BEGIN
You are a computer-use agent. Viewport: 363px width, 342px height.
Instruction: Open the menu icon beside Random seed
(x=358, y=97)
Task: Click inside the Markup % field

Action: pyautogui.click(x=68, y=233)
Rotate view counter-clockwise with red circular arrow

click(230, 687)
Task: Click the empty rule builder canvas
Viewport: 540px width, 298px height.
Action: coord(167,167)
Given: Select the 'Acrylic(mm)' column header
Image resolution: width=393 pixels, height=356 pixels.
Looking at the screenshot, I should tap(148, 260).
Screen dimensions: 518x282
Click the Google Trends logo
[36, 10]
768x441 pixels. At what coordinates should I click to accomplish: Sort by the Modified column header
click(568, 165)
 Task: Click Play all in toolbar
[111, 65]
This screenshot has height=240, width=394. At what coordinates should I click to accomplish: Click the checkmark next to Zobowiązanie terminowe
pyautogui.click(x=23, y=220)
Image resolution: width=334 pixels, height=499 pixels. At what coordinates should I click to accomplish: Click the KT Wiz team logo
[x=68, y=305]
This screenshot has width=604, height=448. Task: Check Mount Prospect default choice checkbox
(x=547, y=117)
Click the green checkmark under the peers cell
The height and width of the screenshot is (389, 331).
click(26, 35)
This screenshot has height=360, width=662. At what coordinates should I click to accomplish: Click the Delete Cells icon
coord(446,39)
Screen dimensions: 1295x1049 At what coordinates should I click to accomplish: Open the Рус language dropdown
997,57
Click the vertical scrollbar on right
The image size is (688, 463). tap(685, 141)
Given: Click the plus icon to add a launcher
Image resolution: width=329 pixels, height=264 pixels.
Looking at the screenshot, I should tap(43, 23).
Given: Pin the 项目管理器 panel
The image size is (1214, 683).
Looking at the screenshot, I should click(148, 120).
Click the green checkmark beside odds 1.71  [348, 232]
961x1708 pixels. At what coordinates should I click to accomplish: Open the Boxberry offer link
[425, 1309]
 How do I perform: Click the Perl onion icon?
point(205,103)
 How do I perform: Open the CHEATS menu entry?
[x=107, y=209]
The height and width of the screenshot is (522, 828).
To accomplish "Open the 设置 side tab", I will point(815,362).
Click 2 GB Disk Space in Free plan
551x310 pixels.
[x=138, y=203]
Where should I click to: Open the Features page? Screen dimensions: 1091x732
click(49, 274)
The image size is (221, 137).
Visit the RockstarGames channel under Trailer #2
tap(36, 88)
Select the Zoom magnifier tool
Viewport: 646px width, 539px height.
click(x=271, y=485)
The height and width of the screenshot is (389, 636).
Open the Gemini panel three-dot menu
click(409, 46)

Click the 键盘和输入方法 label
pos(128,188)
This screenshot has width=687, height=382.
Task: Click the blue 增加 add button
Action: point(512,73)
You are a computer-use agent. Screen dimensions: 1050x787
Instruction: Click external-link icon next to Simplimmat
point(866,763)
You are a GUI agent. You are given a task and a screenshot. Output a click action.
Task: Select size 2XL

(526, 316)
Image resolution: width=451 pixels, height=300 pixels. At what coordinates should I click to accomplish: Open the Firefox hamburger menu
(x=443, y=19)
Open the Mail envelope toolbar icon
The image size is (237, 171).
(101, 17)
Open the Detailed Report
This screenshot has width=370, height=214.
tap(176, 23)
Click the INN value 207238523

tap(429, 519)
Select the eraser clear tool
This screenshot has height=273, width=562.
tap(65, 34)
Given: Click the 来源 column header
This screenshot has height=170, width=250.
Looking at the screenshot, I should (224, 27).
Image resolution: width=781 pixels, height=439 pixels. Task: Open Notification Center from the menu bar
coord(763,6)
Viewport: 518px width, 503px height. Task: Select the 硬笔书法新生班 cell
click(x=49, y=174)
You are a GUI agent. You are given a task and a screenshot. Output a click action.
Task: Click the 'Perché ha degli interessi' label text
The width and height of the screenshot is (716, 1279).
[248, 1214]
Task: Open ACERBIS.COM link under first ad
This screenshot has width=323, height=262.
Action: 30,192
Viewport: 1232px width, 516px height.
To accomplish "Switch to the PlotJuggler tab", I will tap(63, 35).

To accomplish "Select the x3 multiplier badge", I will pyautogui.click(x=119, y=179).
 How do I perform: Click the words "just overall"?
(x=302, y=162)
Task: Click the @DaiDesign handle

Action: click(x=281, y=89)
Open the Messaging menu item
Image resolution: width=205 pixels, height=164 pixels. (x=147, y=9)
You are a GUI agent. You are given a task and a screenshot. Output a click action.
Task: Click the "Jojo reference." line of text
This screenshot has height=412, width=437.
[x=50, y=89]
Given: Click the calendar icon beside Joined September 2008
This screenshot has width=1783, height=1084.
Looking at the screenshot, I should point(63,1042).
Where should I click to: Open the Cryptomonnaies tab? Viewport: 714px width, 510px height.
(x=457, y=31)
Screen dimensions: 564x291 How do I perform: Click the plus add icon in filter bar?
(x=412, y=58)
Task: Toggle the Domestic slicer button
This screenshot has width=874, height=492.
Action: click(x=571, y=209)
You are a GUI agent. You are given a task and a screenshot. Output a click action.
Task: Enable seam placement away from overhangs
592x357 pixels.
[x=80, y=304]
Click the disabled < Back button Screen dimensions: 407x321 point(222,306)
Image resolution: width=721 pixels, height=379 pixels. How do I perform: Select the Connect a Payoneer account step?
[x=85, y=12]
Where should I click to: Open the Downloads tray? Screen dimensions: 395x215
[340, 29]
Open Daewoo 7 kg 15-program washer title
END
Nothing but an exact copy of the lines from the start of the entries through the line containing "Given: Select the 'Acrylic(mm)' column header" belongs in the response.

- [SOLVED PROBLEM]:
You are a computer-use agent. Viewport: 363px width, 342px height.
Instruction: Open the menu icon beside Random seed
(x=358, y=97)
Task: Click inside the Markup % field

Action: pyautogui.click(x=68, y=233)
Rotate view counter-clockwise with red circular arrow

click(230, 687)
Task: Click the empty rule builder canvas
Viewport: 540px width, 298px height.
Action: coord(167,167)
Given: Select the 'Acrylic(mm)' column header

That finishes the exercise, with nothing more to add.